Retard à l’ajustement
Mais revenons quelques mois en arrière, en septembre 2023, lorsque les marchés se sont ont découverts un nouveau mantra: adieu FOMO et TINA, bonjour «plus haut, plus longtemps»! En effet, résistance relative de l'économie américaine au durcissement marqué de la politique monétaire a surpris plus d'un intervenant. C’est du constat de cette dichotomie qu’est venue l’idée largement partagée que l’économie avait gagné en immunité par rapport à l’action des banques centrales. Par conséquent, les taux allaient rester «plus haut, plus longtemps». Un tel raisonnement omet toutefois un fait, à savoir que la politique monétaire se répercute pleinement sur l’économie réelle qu’après un certain temps. Or, le temps c’est précisément ce dont les agents économiques ont besoin pour ajuster leurs décisions et leurs actions.
Dans un proche avenir, les investisseurs et les économistes devraient réaliser le fait que le scénario central est dorénavant celui d’un atterrissage brutal.

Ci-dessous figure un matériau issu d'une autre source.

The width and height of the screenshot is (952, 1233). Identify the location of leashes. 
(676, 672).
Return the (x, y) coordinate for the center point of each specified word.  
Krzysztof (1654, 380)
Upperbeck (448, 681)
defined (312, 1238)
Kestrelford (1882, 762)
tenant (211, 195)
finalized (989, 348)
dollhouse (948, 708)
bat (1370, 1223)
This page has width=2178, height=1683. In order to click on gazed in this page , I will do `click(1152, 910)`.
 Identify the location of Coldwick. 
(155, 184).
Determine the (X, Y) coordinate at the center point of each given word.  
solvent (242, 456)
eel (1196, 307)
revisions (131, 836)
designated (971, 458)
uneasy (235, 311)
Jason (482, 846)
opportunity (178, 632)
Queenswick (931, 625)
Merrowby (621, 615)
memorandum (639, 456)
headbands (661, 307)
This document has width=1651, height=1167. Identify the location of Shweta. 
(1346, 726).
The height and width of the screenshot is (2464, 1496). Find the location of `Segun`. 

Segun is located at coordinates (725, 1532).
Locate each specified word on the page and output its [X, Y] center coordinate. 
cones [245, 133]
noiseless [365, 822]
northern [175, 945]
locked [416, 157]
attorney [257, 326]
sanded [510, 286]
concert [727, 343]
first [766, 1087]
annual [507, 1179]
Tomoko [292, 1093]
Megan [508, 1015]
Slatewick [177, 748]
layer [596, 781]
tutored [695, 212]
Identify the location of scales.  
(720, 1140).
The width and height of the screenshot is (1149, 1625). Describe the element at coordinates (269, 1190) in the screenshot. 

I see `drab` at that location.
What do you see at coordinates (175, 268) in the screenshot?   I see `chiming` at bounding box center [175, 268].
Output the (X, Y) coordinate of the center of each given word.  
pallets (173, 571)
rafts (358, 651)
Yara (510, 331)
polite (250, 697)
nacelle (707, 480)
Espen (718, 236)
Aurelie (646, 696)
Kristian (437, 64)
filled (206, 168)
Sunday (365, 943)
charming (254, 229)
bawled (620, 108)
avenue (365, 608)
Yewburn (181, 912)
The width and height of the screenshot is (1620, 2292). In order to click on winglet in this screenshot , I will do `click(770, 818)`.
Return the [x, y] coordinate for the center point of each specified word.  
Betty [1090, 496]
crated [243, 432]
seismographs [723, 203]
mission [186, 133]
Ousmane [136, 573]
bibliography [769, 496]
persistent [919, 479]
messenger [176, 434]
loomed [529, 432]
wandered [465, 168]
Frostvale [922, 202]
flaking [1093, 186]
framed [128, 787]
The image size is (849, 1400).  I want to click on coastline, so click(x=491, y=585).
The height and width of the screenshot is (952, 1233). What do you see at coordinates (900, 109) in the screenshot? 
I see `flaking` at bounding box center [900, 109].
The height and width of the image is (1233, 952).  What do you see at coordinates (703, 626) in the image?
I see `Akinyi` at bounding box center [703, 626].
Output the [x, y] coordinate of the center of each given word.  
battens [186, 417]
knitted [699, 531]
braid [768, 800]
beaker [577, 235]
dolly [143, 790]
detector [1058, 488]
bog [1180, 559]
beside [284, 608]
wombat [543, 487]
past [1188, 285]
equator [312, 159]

Pour ce qui concerne les Etats-Unis, la demande des consommateurs a continué à être alimentée par l’expansion budgétaire ininterrompue de l’Etat, ce qui a amoindri l’efficacité du durcissement monétaire. En outre, la politique budgétaire ayant porté pour l’essentiel sur les dépenses courantes, elle n’a pas modifié les fondamentaux de l'économie américaine.
A quel mantra se vouer?
Il n’en reste pas moins vrai que les banques centrales peuvent voir très clairement les résultats de leurs politiques restrictives. Aussi la Fed a changé de ton et adopté un discours plus conciliant lors de sa réunion de politique monétaire de décembre dernier. Tout en admettant le fait que l’économie américaine continuait à faire preuve de résilience, la banque centrale a néanmoins centré son attention sur le risque d’un dépassement de l’objectif d’inflation. Pour les investisseurs, il s’agissait d’un signal indiquant que la Fed allait commencer à réduire progressivement les taux directeurs afin de relancer la croissance de l’économie américaine. Comme on pouvait s’y attendre, ce signal a suffi pour déclencher une forte réévaluation des actifs risqués ainsi qu’un rallye sur les emprunts d’Etat. Un tel comportement est typique des périodes précédant les cycles de réduction de taux: ce sont des phases durant lesquelles les actifs risqués sont poussés vers de nouveaux sommets. Les marchés deviennent très instables parce que le sentiment passe rapidement de «plus haut, plus longtemps» à «les taux vont baisser». Cependant, la situation devrait changer ces prochains mois.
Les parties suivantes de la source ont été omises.